Two California cities are aiming to become the first in the country to pass taxes on sugary drinks. San Francisco’s city council voted last week to impose a tax on sugar-sweetened drinks, while the city of Berkeley is also aiming to become the first in the country where a measure of this kind is passed.
In June, a California bill which required sugary drinks to carry health warnings did not pass in the California Legislature. Also in June, New York’s highest court rejected the former mayor’s plan to limit sales of large sugary drinks.
The San Francisco proposal is for a two-cent-per-ounce tax on sugary drinks. The tax would exclude milk or natural fruit juices without any added sugars. It would need a two-third vote to pass in the election in November.

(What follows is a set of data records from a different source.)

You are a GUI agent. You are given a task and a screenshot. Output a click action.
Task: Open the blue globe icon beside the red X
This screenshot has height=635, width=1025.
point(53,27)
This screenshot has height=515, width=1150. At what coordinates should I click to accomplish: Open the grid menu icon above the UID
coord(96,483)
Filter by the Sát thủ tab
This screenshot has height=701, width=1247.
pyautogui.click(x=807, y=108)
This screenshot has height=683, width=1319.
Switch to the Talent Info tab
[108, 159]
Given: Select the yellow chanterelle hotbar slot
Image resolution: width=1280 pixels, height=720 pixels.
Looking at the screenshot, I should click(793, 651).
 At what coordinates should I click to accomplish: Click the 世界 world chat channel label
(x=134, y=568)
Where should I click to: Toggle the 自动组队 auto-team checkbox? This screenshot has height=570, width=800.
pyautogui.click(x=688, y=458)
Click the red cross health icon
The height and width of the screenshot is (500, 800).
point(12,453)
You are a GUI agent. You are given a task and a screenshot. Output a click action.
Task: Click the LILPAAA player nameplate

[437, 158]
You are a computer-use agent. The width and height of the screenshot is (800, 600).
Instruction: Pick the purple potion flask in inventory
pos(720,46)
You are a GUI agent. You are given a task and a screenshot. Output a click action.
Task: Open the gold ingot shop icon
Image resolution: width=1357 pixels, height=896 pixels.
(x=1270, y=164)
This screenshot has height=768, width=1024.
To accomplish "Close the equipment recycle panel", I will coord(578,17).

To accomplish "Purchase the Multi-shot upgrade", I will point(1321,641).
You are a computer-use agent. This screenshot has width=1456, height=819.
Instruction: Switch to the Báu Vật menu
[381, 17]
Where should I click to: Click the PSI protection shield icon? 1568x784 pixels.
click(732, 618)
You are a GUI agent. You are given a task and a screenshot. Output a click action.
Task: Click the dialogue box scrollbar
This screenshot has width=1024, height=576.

The Berkeley proposal is for a penny per ounce and just needs a majority vote to pass. The Berkeley City Council voted unanimously this month to place the soda tax measure on the November ballot.
Similar measures have been defeated in California in the past when cities such as Richmond and El Monte attempted to impose taxes on businesses that sold sugary drinks.
Reports state that even those who believe drinking sugary drinks is harmful don’t necessarily believe the best solution is to introduce taxes. There are fears that a soda tax could lead to similar taxes on other foods.
However, a Berkeley city survey of 500 likely voters showed majority support for the tax in April this year.
A sugar tax has also been proposed in the UK by Action on Sugar, as part of an overall strategy to prevent childhood obesity.
"Obesity is preventable if the food environment is changed, yet the current policies are not working,” said Professor Graham MacGregor, Chairman of Action on Sugar. “The UK requires the implementation of this coherent strategy, starting by setting incremental sugar reduction targets for soft drinks this Summer. No delays, no excuses.”